NOTE: There is a second release of this script which just goes against hashes of known vulnerable files from the log4j package. That copy is here: https://github.com/omrsafetyo/PowerShellSnippets/blob/master/Invoke-Log4ShellScanFromHash.ps1
Update: Another author has provided a temporary workaround script that removes references to JndiLookup.class from .jar files: https://www.reddit.com/r/PowerShell/comments/rgmi88/in_case_anyone_needs_it_heres_a_quick_and_dirty/ https://gist.github.com/neoKushan/e156810fc91765aa84857314b92bb22d
This tool is a script that expands on the s one-liner provided here: https://www.reddit.com/r/blueteamsec/comments/rd38z9/log4j_0day_being_exploited/
The one liner would search the C: drive for any .jar files, and search for references to the class JndiLookup.class. This script does the same thing, but parallelized across systems, and multi-threaded on a given system. As it does this specific search, it should find potentially vulnerable log4j files, but may also give false positives (the patched version of log4j still contains this reference), as well as other files that don't necessarily use log4j directly. As such, it can be used to find potential vulnerabilities that development teams can ensure don't have the same issues as the log4j library.
Usage sample:
$List = "mypc1","mypc2","mypc3"
$Credential = Get-Credential
.\Invoke-Log4ShellScan.ps1 -Computername $List -Credential $CredentialI personally sourced a scan list from ActiveDirectory:
$List = Get-AdComputer -Filter * -Prop LastLogonDate | Where { $_.LastLogonDate -gt [datetime]::now.AddDays(-30) } | Select -expand DNSHostNameThere is an additional optional parameter for MAXJOBS - this is the number of systems to parallelize the remote jobs across. The default is 50, and the limiting factor would be memory handling on the batch/utility server you're running this on. Once you reach MAXJOBS background jobs in a running state, the script will sleep for 30 seconds waiting for jobs to finish. While it does this, it will check for any jobs in a COMPLETED state, and start trying to pull the results of that system.

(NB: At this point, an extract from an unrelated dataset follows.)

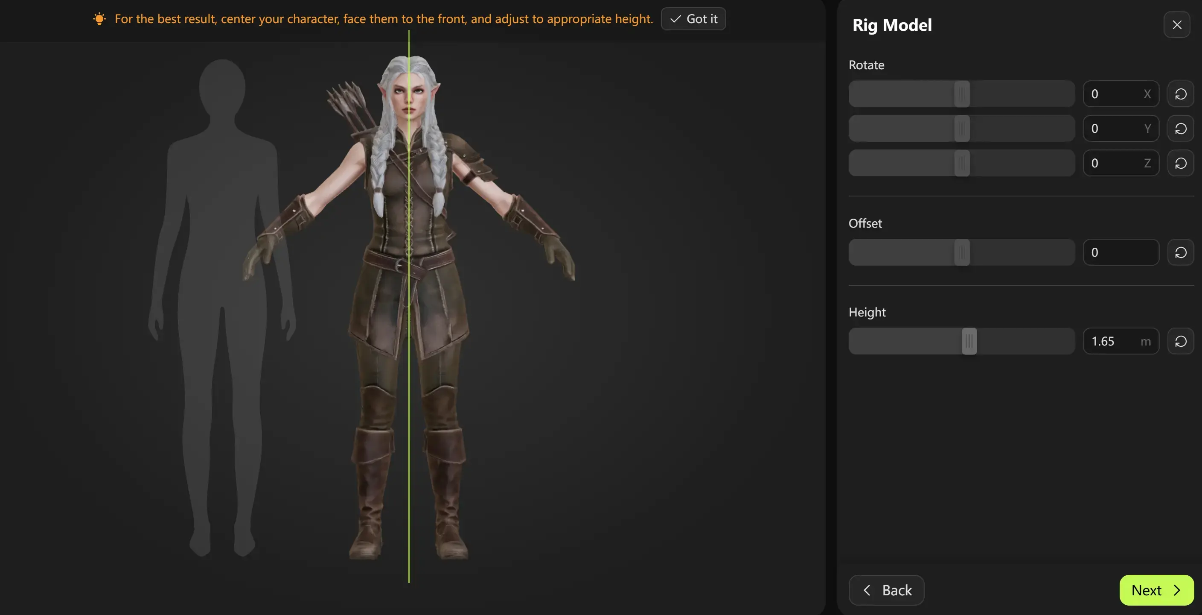Viewport: 1202px width, 615px height.
Task: Click the Rotate Y slider handle
Action: (962, 128)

It will write out to CSV file in the current working directory, Log4Shell-[datetimestamp].csv. This file is written to as results are returned in the above described wait section.
Notes:
MAX_THREADS - this MAX_THREADS is the number of threads to spawn in the remote session. The default is #vCPU + 1, or 5 (whichever is greater). This defines the number of runspaces available in a runspace pool. Each runspace pool is responsible for scanning a directory for files. This script will enumerate each drive on the target system(s), and search for "parent directories" at a depth of 2 from each drive. For instance:
C:
C:\Windows
C:\Windows\System32
It will scan the level 0 and level 1 directories non-recursively, and then scan the level 2 directories recursively. This is to limit the number of files that are being checked in a given thread, and to increase parallelism. If you want to be less aggressive in your search, you can adjust the MAX_THREADS calculation.
timeout - there is a 20 minute timeout by default waiting for jobs to complete after all jobs have been spawned (1200 seconds). This can be increased or decreased on preference.